== PROBLEM DETAILS ==
Reproduce the rows below word for word, starting at the very first one and ending with the line that contains "(1061, 460).". Output nothing beyond that span.

== DATASET RECORDS ==
####################
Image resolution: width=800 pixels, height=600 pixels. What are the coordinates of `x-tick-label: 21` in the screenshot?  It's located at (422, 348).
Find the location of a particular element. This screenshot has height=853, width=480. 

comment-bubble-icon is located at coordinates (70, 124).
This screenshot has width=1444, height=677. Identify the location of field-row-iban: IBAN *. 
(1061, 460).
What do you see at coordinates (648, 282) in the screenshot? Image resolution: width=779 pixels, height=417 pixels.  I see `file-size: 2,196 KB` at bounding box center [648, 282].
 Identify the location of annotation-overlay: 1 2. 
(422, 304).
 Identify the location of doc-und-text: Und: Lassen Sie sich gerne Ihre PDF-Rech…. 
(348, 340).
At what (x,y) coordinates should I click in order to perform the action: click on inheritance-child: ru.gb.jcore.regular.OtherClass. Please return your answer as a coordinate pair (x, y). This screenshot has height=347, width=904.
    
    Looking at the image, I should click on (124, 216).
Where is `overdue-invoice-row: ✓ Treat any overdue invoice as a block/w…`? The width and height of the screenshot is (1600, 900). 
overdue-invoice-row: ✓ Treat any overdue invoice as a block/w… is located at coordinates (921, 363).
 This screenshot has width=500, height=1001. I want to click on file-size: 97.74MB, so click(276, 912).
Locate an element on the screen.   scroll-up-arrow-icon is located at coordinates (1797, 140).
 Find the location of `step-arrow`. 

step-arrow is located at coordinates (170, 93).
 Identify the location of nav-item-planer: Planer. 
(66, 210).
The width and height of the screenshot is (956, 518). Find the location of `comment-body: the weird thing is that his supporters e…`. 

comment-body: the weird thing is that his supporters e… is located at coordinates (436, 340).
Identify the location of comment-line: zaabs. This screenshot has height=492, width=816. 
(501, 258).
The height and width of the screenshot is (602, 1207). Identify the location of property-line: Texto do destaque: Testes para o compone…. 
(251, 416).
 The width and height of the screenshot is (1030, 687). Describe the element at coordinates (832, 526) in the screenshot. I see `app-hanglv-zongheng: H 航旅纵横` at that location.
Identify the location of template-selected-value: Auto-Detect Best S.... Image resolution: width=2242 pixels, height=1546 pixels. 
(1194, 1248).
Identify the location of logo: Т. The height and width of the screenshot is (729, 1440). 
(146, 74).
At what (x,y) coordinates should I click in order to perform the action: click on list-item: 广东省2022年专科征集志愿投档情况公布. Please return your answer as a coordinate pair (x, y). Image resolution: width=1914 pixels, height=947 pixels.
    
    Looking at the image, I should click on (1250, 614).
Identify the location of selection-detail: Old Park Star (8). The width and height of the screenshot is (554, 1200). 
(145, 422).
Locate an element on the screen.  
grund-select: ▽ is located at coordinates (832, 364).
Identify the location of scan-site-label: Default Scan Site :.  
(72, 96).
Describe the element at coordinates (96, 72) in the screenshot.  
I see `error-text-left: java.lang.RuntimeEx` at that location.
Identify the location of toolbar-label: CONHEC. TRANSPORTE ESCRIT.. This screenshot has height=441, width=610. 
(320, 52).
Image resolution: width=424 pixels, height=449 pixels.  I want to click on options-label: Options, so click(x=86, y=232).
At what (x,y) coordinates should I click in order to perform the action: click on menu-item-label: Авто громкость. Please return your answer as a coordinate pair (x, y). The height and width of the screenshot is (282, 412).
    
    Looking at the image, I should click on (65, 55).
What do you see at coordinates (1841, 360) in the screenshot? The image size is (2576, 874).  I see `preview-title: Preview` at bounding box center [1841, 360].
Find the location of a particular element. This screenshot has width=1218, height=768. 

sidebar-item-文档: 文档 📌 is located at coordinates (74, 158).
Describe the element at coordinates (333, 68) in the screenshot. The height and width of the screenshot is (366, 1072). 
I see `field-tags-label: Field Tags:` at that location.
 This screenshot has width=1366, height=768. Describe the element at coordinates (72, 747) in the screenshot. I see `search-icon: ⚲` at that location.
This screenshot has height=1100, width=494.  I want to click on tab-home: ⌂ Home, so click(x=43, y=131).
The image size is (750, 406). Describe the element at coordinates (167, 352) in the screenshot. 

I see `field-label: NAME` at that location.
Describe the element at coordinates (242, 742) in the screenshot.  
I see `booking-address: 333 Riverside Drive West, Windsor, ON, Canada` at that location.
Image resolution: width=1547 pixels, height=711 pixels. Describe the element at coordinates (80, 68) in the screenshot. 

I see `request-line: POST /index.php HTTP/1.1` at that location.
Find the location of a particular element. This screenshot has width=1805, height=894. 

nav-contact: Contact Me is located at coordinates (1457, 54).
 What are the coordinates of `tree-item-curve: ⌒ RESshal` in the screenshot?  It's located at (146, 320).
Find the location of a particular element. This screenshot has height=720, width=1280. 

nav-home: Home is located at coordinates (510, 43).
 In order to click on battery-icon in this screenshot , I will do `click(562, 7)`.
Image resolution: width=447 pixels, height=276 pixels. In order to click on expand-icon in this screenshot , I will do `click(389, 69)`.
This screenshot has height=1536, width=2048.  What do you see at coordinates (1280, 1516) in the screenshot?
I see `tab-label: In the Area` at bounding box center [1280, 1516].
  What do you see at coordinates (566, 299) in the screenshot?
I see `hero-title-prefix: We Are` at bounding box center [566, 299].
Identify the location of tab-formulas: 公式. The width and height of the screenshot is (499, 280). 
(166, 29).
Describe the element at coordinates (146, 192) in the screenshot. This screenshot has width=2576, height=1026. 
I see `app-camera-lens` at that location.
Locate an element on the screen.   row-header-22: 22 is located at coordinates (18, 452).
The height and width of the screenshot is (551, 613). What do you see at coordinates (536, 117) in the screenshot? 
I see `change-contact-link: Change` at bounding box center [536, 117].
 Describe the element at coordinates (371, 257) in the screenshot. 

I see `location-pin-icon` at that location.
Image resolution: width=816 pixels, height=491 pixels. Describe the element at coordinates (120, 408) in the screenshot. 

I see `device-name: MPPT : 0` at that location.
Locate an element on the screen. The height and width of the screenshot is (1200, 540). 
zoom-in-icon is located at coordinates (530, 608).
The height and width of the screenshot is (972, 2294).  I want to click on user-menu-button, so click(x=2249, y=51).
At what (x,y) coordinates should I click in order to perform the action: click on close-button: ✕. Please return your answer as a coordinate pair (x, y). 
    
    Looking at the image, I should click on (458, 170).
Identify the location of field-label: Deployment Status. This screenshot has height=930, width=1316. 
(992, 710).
####################
== EXPECTED OUTPUT ==
Image resolution: width=800 pixels, height=600 pixels. What are the coordinates of `x-tick-label: 21` in the screenshot?  It's located at (422, 348).
Find the location of a particular element. This screenshot has height=853, width=480. 

comment-bubble-icon is located at coordinates (70, 124).
This screenshot has width=1444, height=677. Identify the location of field-row-iban: IBAN *. 
(1061, 460).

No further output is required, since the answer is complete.